By BiotechDaily International staff writers
Posted on 01 Jul 2013
Image: Metastasized human breast cancer cells (magnified 400 times, stained brown) in lymph nodes (Photo courtesy of the [US] National Cancer Institute).
Image: Metastasized human breast cancer cells (magnified 400 times, stained brown) in lymph nodes (Photo courtesy of the [US] National Cancer Institute).
A monoclonal antibody specific for the protein ROR1 (Receptor-tyrosine-kinase-like Orphan Receptor 1) was found to inhibit cell migration and invasion in cancer cell cultures and block tumor metastasis in a mouse breast cancel model.

Investigators at the University of California, San Diego (USA) had shown previously that ROR1, which is expressed during embryonic development and by various cancers, was not active in normal postpartum tissues. In the current study, which was published in the June 15, 2013, issue of the journal Cancer Research, the investigators linked expression of ROR1 to the process of epithelial-mesenchymal transition (EMT). EMT is a process by which epithelial cells lose their cell polarity and cell-cell adhesion, and gain migratory and invasive properties to become mesenchymal cells. EMT is essential for numerous developmental processes including mesoderm formation and neural tube formation. EMT has also been shown to occur in wound healing, in organ fibrosis, and in the initiation of metastasis for cancer progression.
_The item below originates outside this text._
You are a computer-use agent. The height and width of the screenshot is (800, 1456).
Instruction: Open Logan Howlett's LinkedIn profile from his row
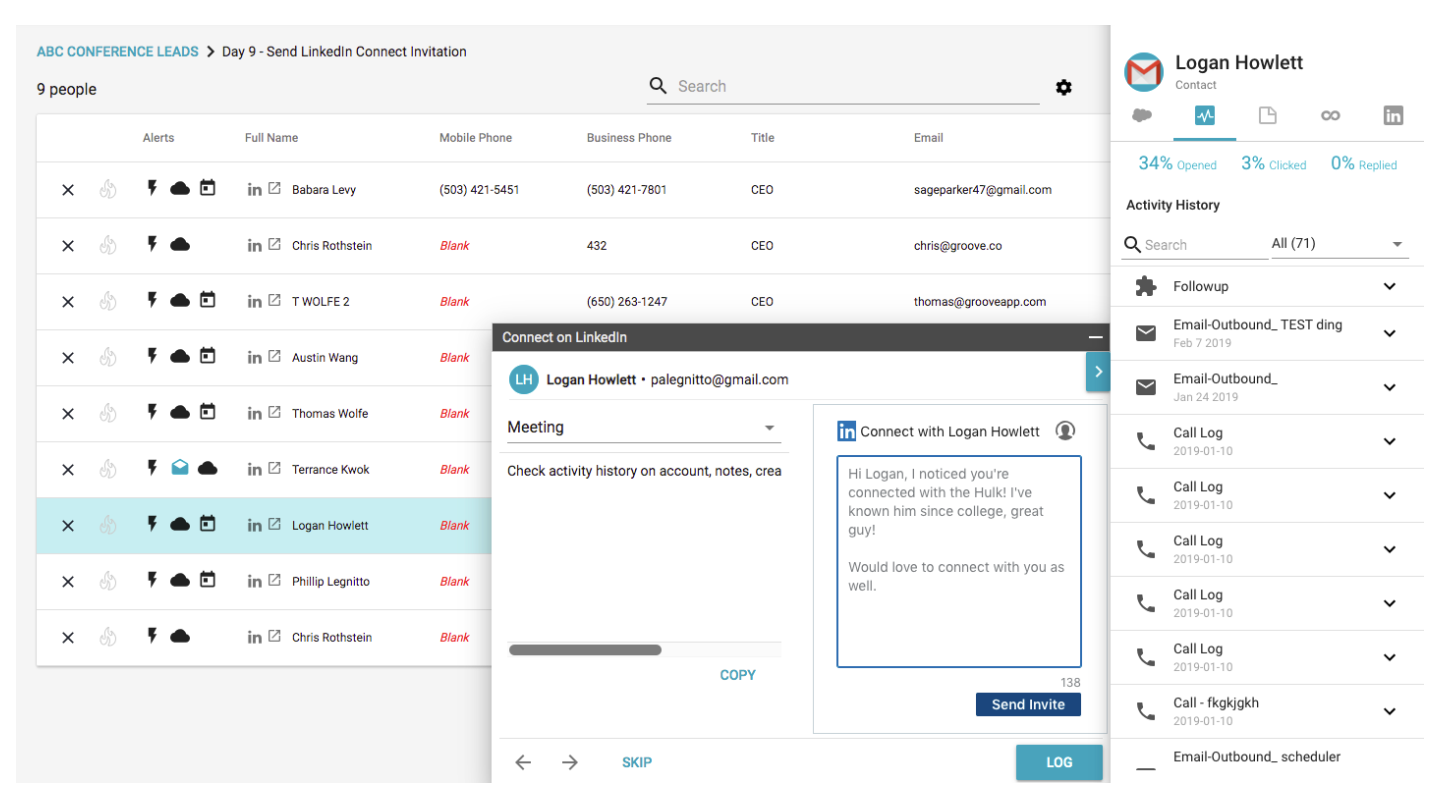pyautogui.click(x=255, y=525)
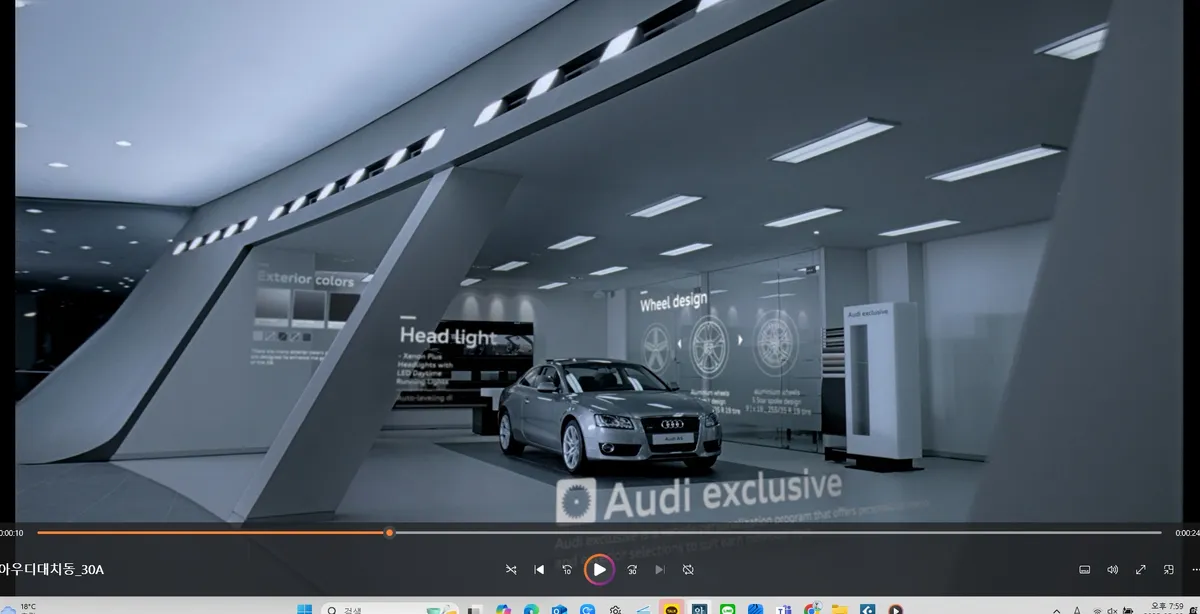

The investigators found that breast adenocarcinomas expressing high levels of ROR1 were more likely to have gene expression signatures associated with EMT and had higher rates of relapse and metastasis than breast adenocarcinomas expressing low levels of ROR1. Suppressing expression of ROR1 in metastasis-prone breast cancer cell lines attenuated expression of proteins associated with EMT and impaired their capacity for migration and invasion in vitro and for metastasis in immunodeficient mice.

Treatment of a mouse breast-cancer model with a monoclonal antibody specific for ROR1 induced down modulation of EMT-promoting proteins and inhibited cancer cell migration and invasion in vitro and tumor metastasis in vivo. The investigators concluded that this finding indicated that antibodies targeting ROR1 could inhibit cancer progression and metastasis.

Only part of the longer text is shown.